Partant de là, on aurait pu s’attendre à un traitement proche du documentaire, typique des films sociaux. Stéphane Cazes a pourtant la volonté de faire du cinéma, et a donc voulu un traitement cinématographique. Aussi chaque plan est travaillé, le montage est d’une fluidité remarquable, la lumière caresse les comédiens ou au contraire souligne la misère de leur lieu d’habitation, mais sans jamais être ostentatoire. Là où certains auraient eu trop peur de « faire » et seraient restés obnubilés par le personnage principal en oubliant art et récit (comme ce fut le cas des frères Dardenne avec « Rosetta »), Stéphane Cazes réussit à être extrêmement proche de son héroïne, tout en la plaçant dans le contexte bien précis qu’est celui de la prison. Aussi sa détresse est constamment palpable, mais sans que le film ne tombe pour autant dans un pathos exacerbé, ou dans une froideur qui évacuerait toute émotion. C’est simple Stéphane Cazes trouve le ton juste. Au regard du sujet, ce n’était pas chose aisée. Mélanie Thierry l’a grandement aidé, habitant son rôle comme on ne l’avait pas vu faire depuis longtemps. Il est un peu tôt pour dire s’il s’agit du rôle d’une vie, mais son travail y est remarquable. Les seconds rôles ne sont pas en reste et déroulent une partition sans fausse note, aidés par des dialogues étonnants, preuve d’une compréhension totale du sujet par son réalisateur, voulant retranscrire un univers comme il est.

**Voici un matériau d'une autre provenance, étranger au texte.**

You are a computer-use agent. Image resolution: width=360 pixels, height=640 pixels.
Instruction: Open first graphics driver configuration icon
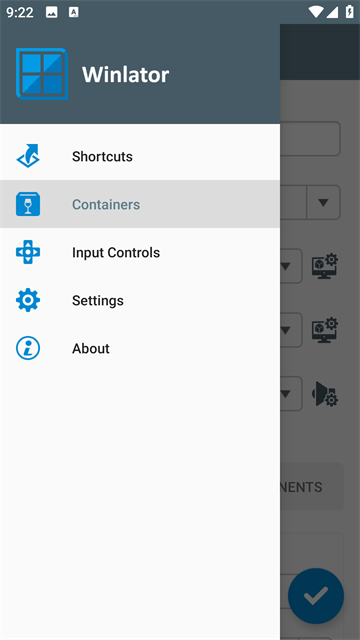click(325, 266)
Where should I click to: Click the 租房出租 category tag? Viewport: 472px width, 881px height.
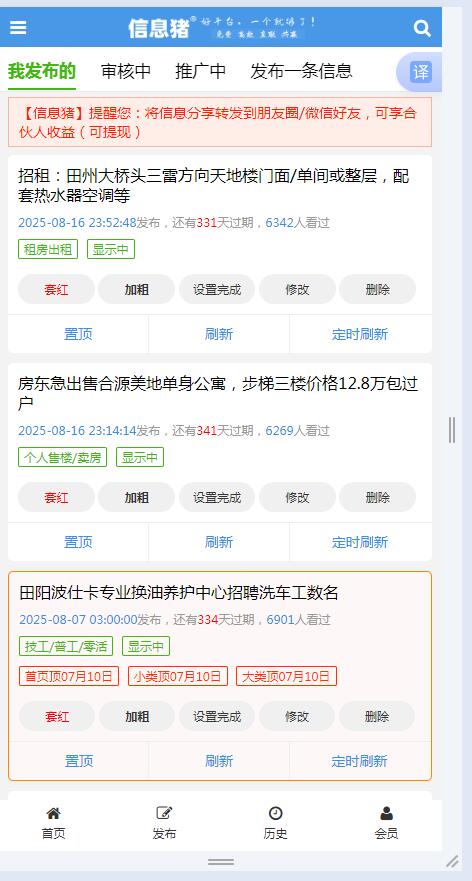(x=48, y=249)

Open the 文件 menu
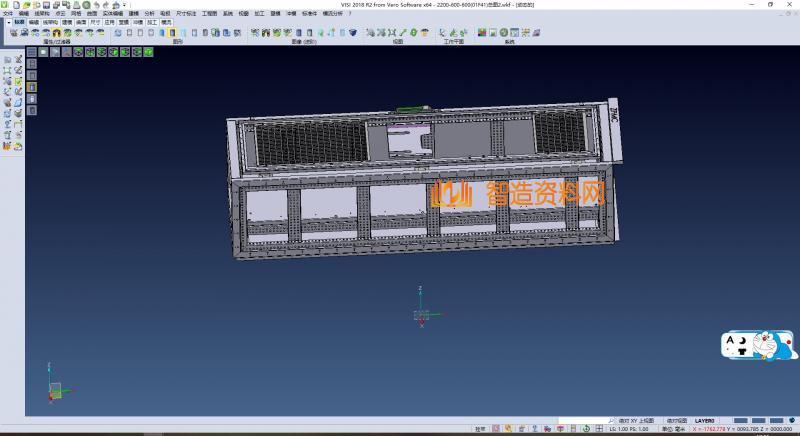click(8, 13)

La force du film est également d’aller au-delà des grandes difficultés que peut éprouver une jeune mère en prison. Stéphane Cazes offre en effet une réflexion permanente sur la prison et la difficulté de progresser et de rester humain, digne, la tête haute, dans un univers où l’on est à ce point constamment tiré vers le bas. Par exemple Ombline parvient à un certain moment à remonter la pente, mais alors qu’elle est agressée par sa codétenue et qu’elle tente de se défendre pour ne pas être défigurée, elle est surprise par les surveillantes les poings en l’air, et ces deux secondes qui la montrent dans une mauvaise posture dépendant d’un instant particulier anéantissent tous ses efforts. La dernière partie du film offre par contre un rythme un peu plus détendu et aurait peut-être gagné à aller d’avantage à l’essentiel à ce moment là.

Sans avoir la prétention de parler de caïds dans le milieu carcéral comme « Un prophète », l'un des films les plus récents sur la prison, Stéphane Cazes fait beaucoup mieux : il parle d’individus voulant conserver leur dignité, et d’une mère voulant garder son fils et des efforts qu’elle va déployer pour y parvenir. Et c’est d’ailleurs là l’essence même du film : l’infini amour d’une mère pour son fils, et toute la tendresse qui en découle. Celle-ci émerge avec le plus grand naturel dans le milieu le plus dur qui soit en France, sans étincelles, comme si c’était vrai. Et on y croit. C’est la magie du cinéma de Stéphane Cazes.